Count how many lines in the data below contain the string "perform", matching case exactly. Reply with the number alone.

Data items
+-------+

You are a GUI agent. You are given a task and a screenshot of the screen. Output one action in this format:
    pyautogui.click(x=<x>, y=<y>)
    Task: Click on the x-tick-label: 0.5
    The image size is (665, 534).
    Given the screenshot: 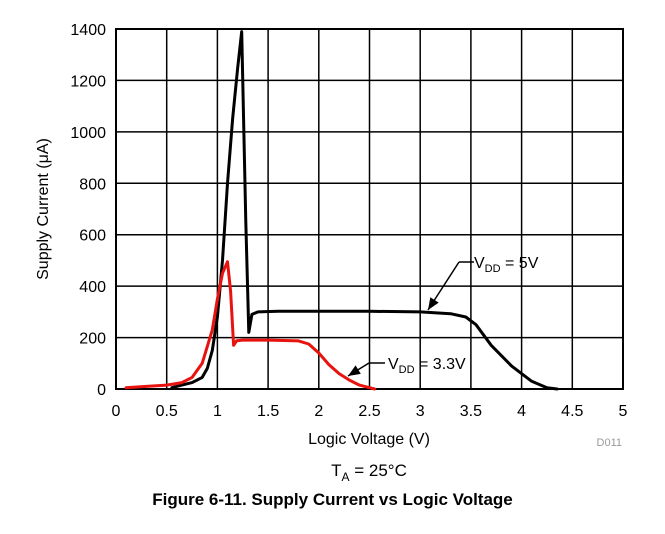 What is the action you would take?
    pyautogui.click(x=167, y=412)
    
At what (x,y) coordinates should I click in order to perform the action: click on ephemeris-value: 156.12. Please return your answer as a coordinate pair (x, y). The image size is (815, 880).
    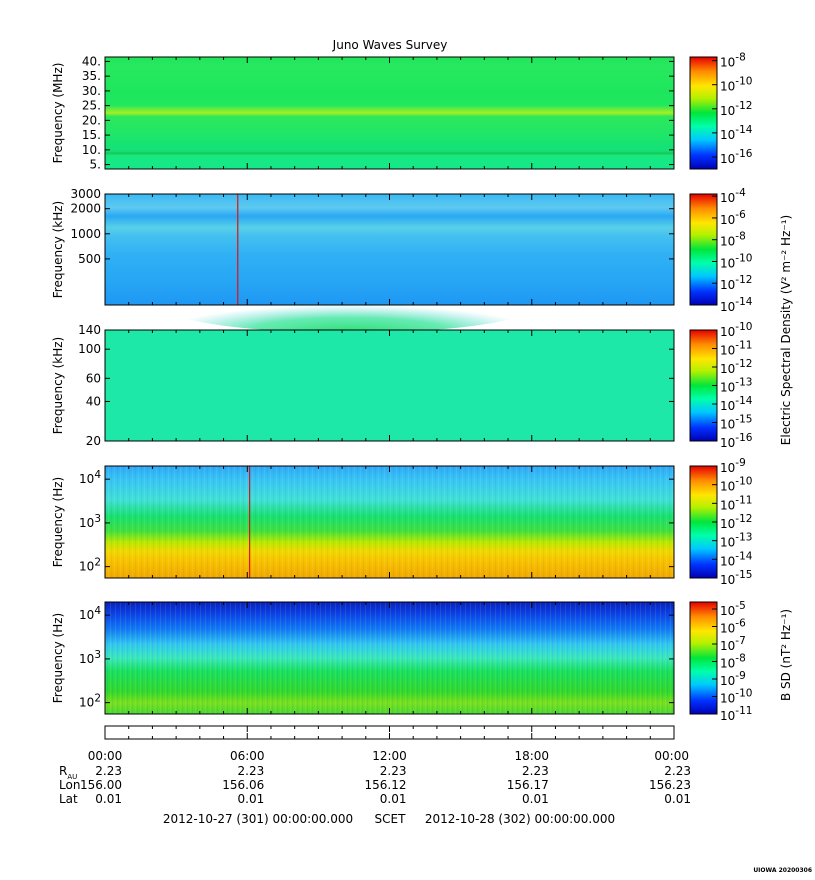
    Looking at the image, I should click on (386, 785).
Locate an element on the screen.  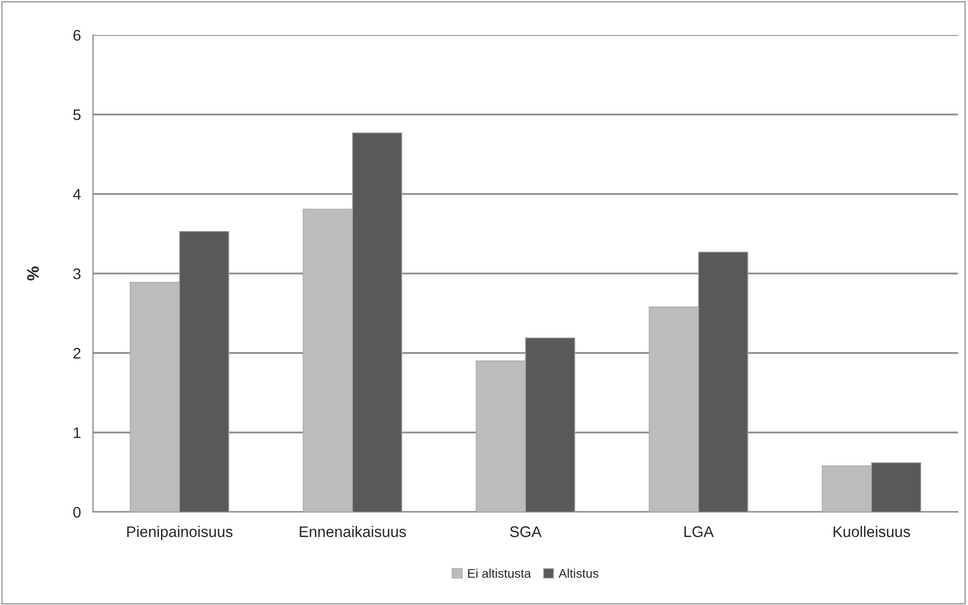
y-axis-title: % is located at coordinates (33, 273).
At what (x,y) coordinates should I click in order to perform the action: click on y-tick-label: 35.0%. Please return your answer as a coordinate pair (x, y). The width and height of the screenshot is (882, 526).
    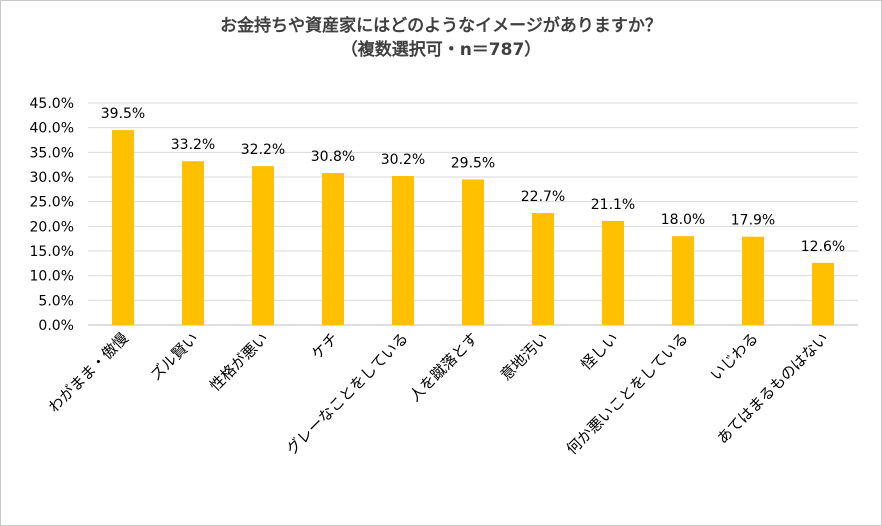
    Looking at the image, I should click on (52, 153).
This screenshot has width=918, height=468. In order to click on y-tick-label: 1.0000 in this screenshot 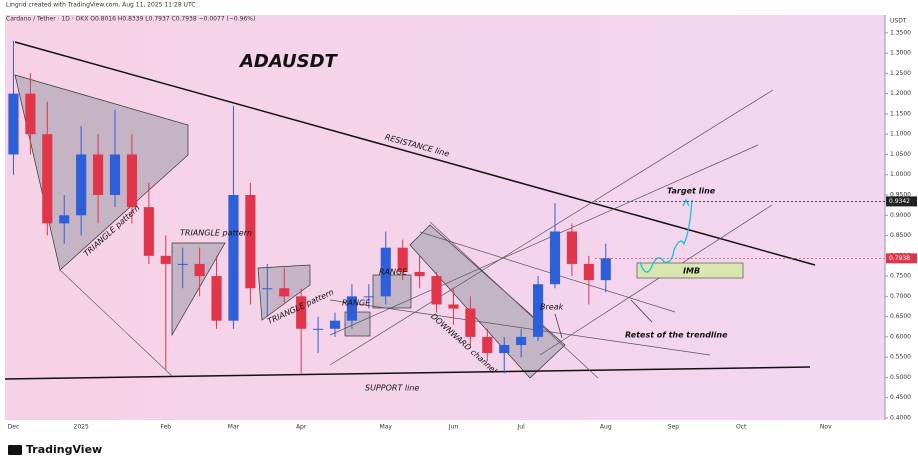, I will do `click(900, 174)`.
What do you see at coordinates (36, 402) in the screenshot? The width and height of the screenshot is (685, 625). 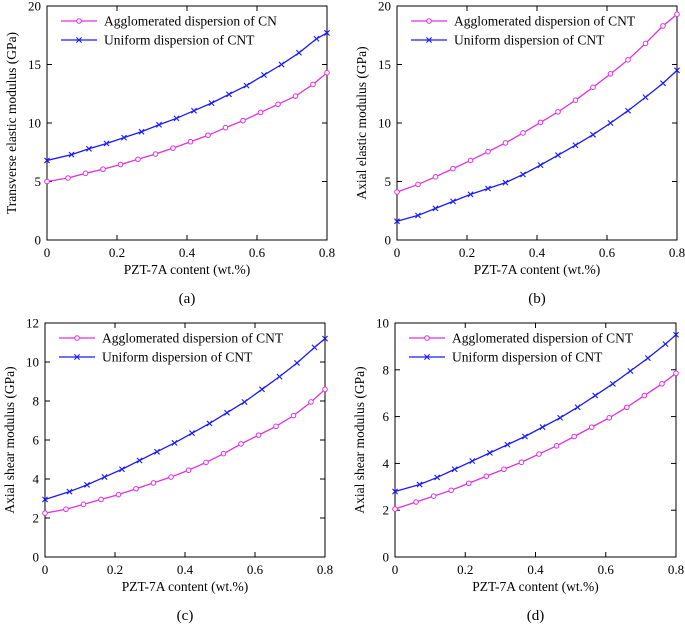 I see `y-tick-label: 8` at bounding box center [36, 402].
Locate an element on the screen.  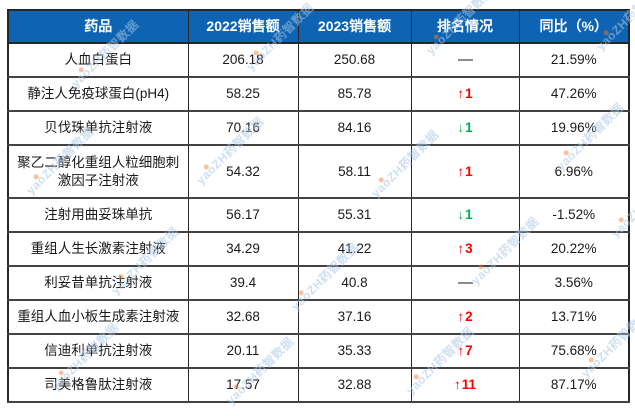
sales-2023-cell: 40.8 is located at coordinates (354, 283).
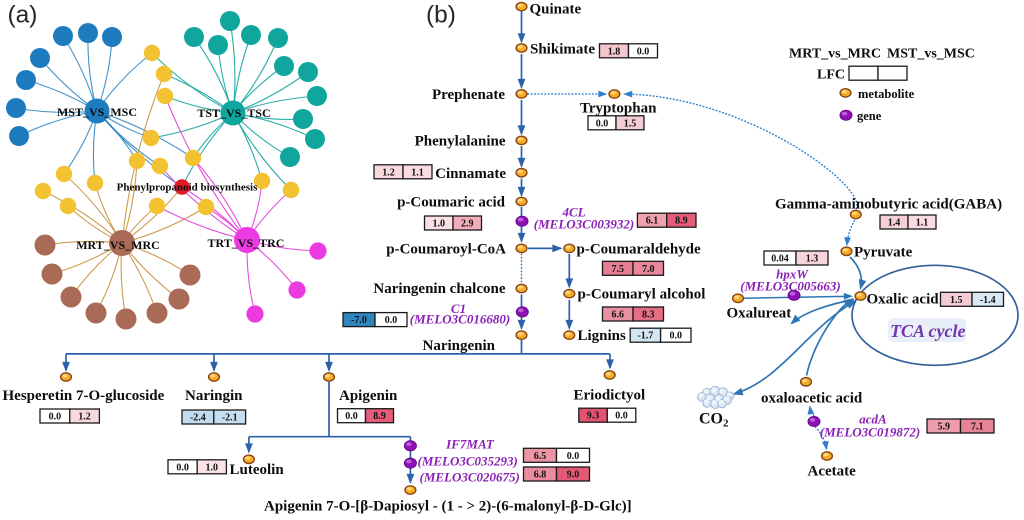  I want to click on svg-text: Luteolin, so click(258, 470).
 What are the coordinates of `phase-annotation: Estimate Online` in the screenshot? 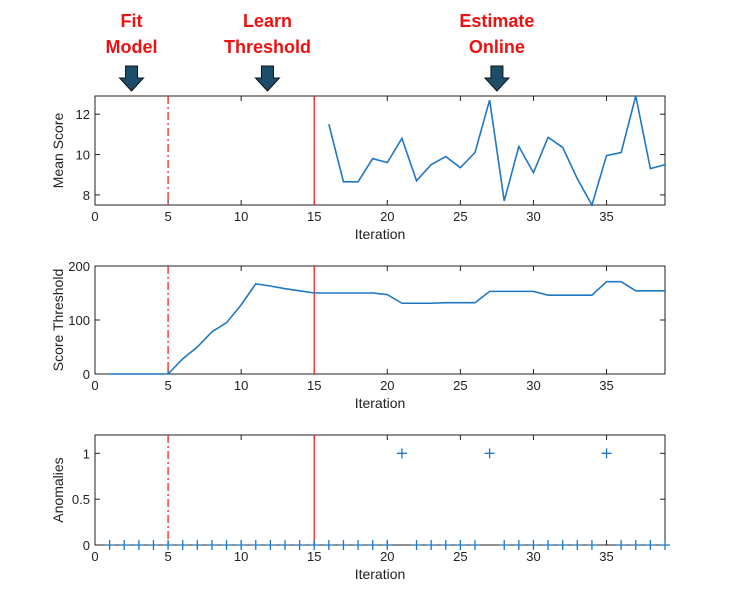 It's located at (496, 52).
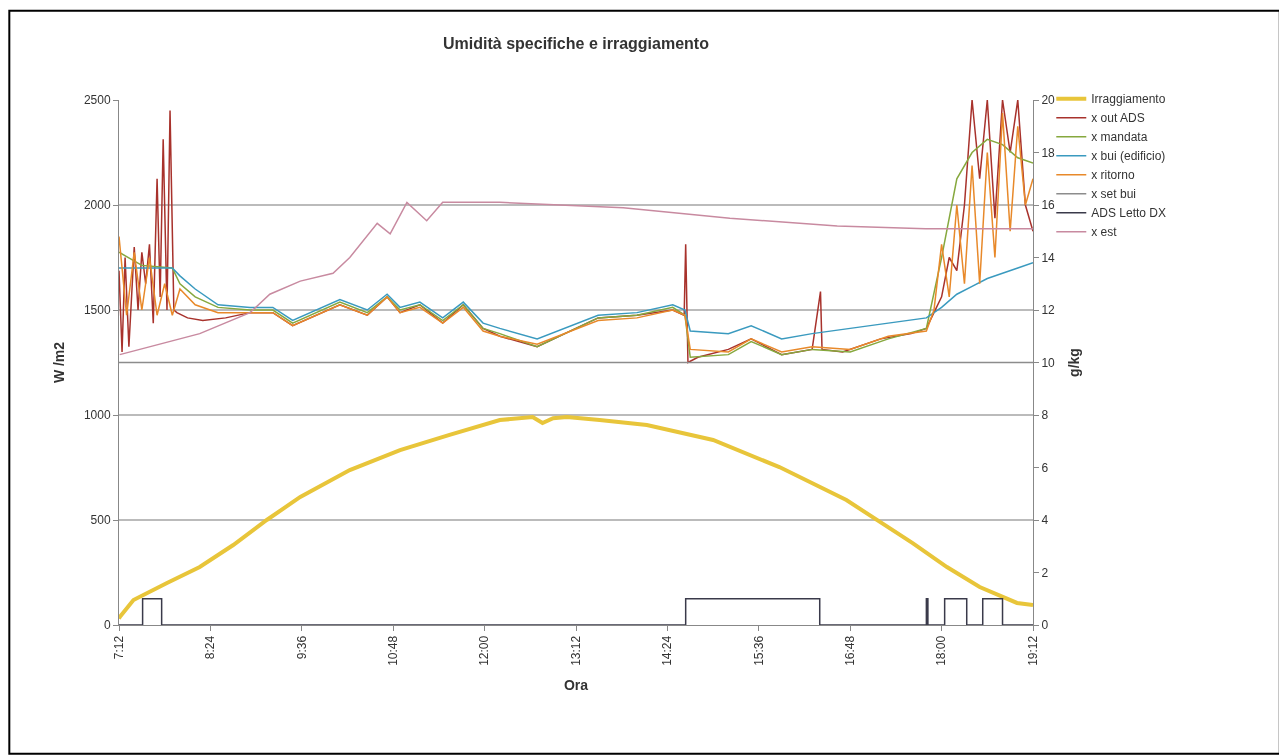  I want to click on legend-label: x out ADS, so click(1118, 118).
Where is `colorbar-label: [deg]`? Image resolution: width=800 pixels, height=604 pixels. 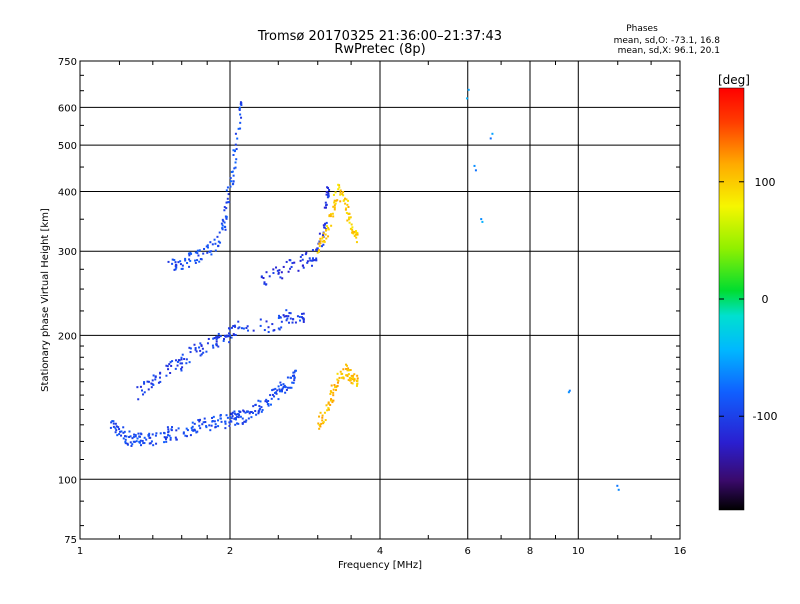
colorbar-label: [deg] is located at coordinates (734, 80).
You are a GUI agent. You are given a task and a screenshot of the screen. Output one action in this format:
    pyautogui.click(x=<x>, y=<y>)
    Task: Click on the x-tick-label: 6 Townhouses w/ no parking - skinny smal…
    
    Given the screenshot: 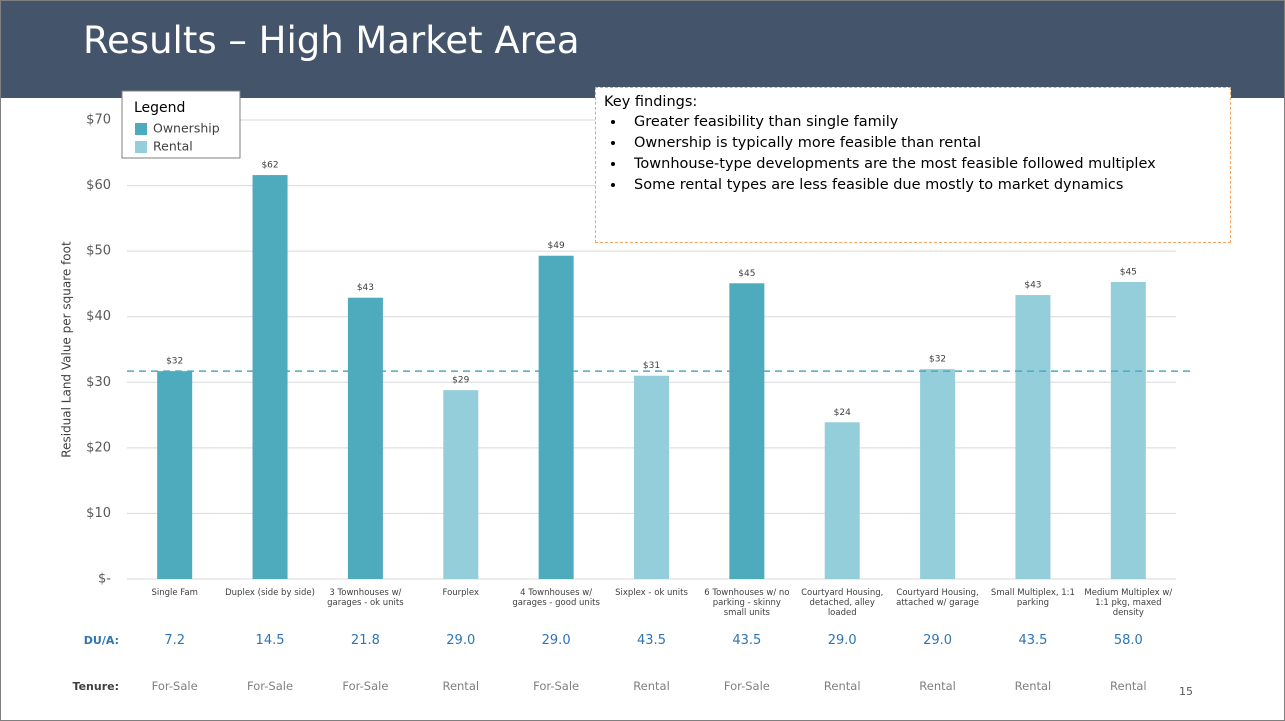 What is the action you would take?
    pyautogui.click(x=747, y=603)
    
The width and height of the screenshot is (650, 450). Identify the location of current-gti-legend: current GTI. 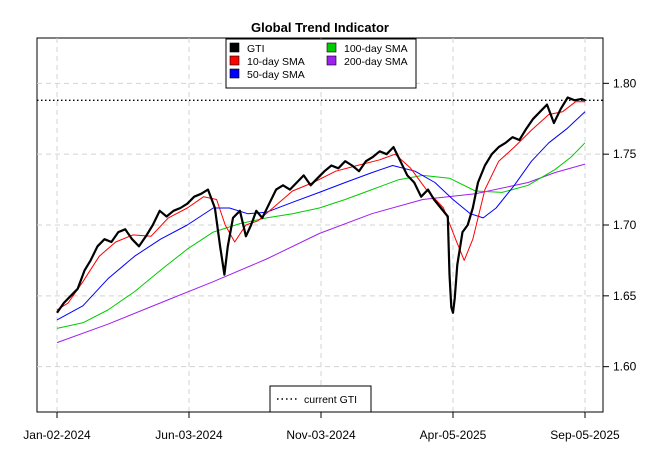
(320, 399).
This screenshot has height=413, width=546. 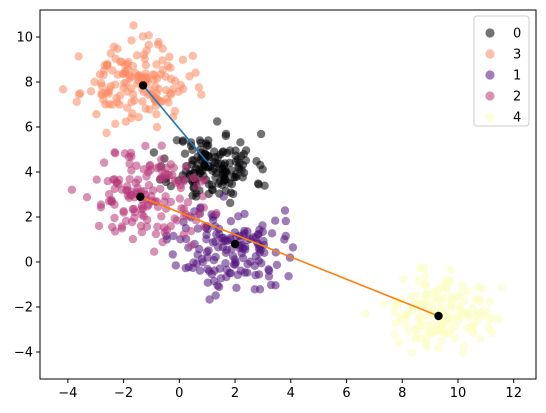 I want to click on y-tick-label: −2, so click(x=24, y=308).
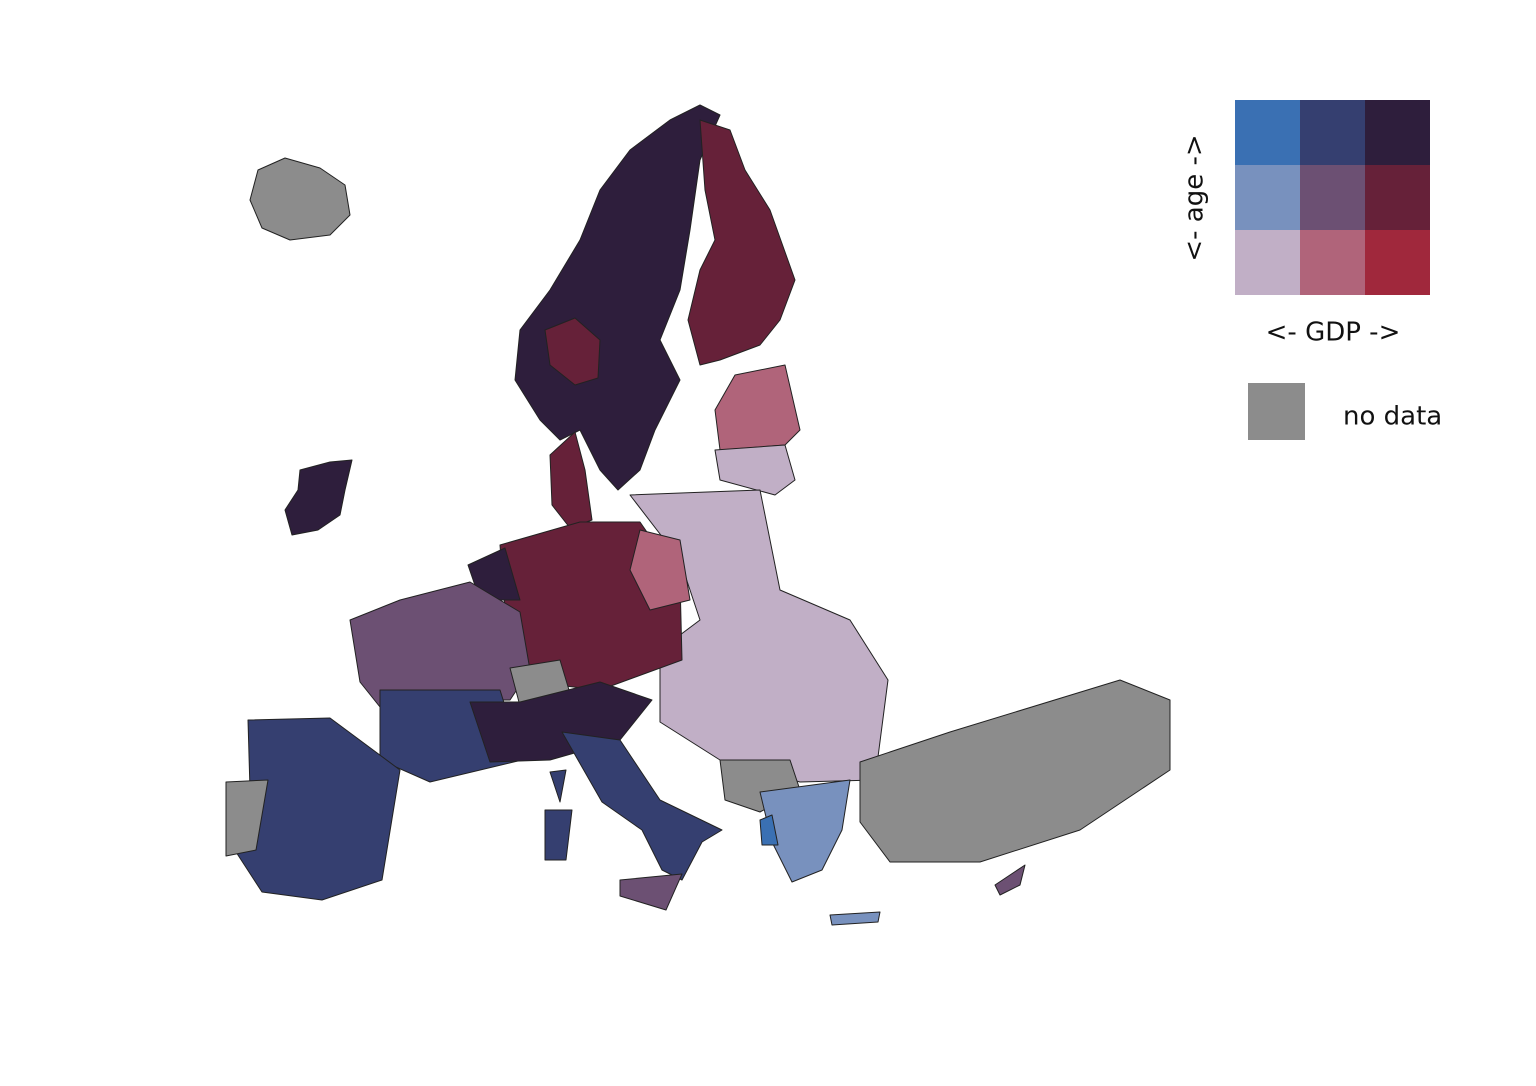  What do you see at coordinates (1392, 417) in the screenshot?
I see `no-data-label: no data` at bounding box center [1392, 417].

+-------+

Solution. 2